Spreading malware with a legitimate digital certificate is an adversary’s dream come true, with plenty of successful examples tracing back to nation-state attacks such as Stuxnet and Flame, and other misuse that crops up on a regular basis.
For a group of University of Maryland researchers, the nagging problems surrounding certificate abuse illustrate a shortcoming to the code-signing public key infrastructure. In an academic report released last week at the ACM Conference on Computer and Communications Security called Certified Malware: Measuring Breaches of Trust in the Windows Code-Signing PKI, the researchers highlighted three weaknesses.
After reviewing more than a 150,000 malware samples from a 2014 data set, below, researchers found 325 malicious software programs signed with either a valid, revoked or malformed certificate.
“Digitally signed malware can bypass system protection mechanisms that install or launch only programs with valid signatures. It can also evade antivirus programs, which often forego scanning signed binaries,” wrote University of Maryland researchers Doowon Kim, Bum Jun Kwon and Tudor Dumitras.

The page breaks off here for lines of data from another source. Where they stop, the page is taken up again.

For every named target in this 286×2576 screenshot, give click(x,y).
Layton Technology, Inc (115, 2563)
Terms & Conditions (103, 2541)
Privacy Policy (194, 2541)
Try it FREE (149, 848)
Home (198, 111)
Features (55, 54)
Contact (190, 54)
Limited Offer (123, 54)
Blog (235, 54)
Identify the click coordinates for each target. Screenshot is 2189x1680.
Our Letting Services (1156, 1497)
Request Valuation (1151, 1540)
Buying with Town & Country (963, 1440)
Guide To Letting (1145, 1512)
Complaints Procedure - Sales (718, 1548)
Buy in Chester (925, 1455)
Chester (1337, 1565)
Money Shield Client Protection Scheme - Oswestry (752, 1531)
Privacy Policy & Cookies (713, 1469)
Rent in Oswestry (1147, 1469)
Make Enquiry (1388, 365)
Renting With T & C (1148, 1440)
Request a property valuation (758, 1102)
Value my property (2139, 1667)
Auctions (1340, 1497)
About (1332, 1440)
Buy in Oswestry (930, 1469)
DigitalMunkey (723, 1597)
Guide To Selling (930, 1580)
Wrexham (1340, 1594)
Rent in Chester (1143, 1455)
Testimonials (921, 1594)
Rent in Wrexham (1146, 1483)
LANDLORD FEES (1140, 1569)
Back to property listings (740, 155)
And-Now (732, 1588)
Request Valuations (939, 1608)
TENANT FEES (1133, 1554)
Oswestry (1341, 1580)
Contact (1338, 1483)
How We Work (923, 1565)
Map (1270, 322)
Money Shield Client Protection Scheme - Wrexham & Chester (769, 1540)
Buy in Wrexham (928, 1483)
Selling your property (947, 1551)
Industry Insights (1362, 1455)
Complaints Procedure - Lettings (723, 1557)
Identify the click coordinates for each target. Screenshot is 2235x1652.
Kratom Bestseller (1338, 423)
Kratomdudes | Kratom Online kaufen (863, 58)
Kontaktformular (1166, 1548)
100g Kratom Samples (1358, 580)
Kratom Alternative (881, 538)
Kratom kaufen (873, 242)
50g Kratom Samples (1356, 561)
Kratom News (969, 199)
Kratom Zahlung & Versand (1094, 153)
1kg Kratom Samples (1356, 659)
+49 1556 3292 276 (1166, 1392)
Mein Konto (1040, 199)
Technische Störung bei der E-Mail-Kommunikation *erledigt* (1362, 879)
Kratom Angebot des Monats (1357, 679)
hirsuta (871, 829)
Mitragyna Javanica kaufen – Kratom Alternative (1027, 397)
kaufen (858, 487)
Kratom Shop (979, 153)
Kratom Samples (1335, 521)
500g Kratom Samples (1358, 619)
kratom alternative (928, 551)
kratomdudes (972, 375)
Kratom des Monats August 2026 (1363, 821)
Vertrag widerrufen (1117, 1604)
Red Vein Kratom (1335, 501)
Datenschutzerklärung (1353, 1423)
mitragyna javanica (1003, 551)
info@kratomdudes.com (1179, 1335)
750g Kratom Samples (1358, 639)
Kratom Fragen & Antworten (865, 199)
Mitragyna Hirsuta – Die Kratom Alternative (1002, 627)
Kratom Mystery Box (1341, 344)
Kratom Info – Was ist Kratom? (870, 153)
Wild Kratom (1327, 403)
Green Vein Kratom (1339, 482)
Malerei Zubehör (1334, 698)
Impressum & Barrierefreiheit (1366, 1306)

Researchers said certificate abuse boils down to three types of weaknesses in the code signing PKI: inadequate client-side protections of certificates, publisher-side key mismanagement, and certificate authority-side verification failures.
In an example of the case of inadequate client-side protections of certificates, researchers said simply copying an Authenticode signature from a legitimate file can reduce AV detection by 20.7 percent.
In the case of publisher-side key mismanagement, the report found 72 likely compromised publisher certificates from its sample of 325. When researchers contacted eight of the publishers to notify them of the undermined certificates five were unaware of the abuse.
Researchers said 27 certificates it examined were issued to malicious actors impersonating legitimate companies, underscoring certificate authority-side verification failures.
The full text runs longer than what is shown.